Q: Can you give us an update on some of the highlights of the recently concluded 2019 legislative session as pertains to criminal justice?
A: There were a number of changes enacted this session. First, there were changes to the grand theft/felony theft statute, which hasn’t been modified in decades. Previously, the threshold was $300 in stolen goods to be classified as grand theft. The legislature increased this to $750, to try to make it equivalent today to the old amount. The law does allow us to aggregate, so if we can prove that there is an ongoing theft ring of smaller thefts under the felony threshold, we can add them up to charge with grand theft.

Q: What were the changes with suspended driver’s licenses?
A: Previously, if a driver had three or more driving while license suspended citations, prosecutors had the discretion to charge them with a felony. Now, these would all be considered misdemeanors, but with a minimum of 10 days in jail. The legislature also did away with some driver’s license suspensions for misdemeanors, specifically for some non-driving related offenses. I have dedicated staff to GLAD, which stands for Getting your License Again to Drive. Many people lose their license by failing to pay a fine because they don’t have the money. With GLAD, someone in this situation could come to us and we will set up a payment plan, help them get their license back and drop the charges.

Q: What were some other changes?
A: Juvenile “direct file” was repealed. We used to have to charge juveniles as adults for certain offenses. Now, it is discretionary and up to the State Attorney. 

Minimum mandatory sentences also saw some changes, especially as pertains to minimum prison time for drug possession and trafficking. The idea is to make the sentences more equitable, while still striking a balance with public safety. 
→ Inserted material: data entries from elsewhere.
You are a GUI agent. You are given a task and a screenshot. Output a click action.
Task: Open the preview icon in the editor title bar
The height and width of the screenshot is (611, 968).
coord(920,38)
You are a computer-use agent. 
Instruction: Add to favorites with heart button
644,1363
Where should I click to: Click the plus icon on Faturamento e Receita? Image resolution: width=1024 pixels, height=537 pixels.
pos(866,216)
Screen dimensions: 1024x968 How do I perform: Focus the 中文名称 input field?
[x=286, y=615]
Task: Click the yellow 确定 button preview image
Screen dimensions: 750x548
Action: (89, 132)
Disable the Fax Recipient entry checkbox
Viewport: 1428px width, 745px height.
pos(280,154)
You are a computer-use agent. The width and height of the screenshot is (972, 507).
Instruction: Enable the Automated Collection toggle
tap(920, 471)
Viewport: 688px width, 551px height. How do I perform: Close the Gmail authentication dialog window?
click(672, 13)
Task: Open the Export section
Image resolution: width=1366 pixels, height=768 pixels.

The inmate re-entry system was updated to authorize studies of programs to better prepare prisoners before their release. The new system allows them to transition back to the community earlier in their sentences to allow them to find jobs and also provide for aftercare, all in an effort to make the reentry to society more successful after the prisoner’s sentence has been completed.

Q: Do you have any other interesting updates to share?
A: In an effort to provide transparency to the public about the criminal justice system, as well as allow the legislature to review and improve the system, data transparency was addressed. Statistical information will soon be available to the public from the State Attorney’s Office, the Public Defender’s Office, the Clerks of Court, the Florida Department of Corrections and the Florida Department of Juvenile Justice. It will likely take some time to define the data needed and collect it to make sure it is accurate and consistent.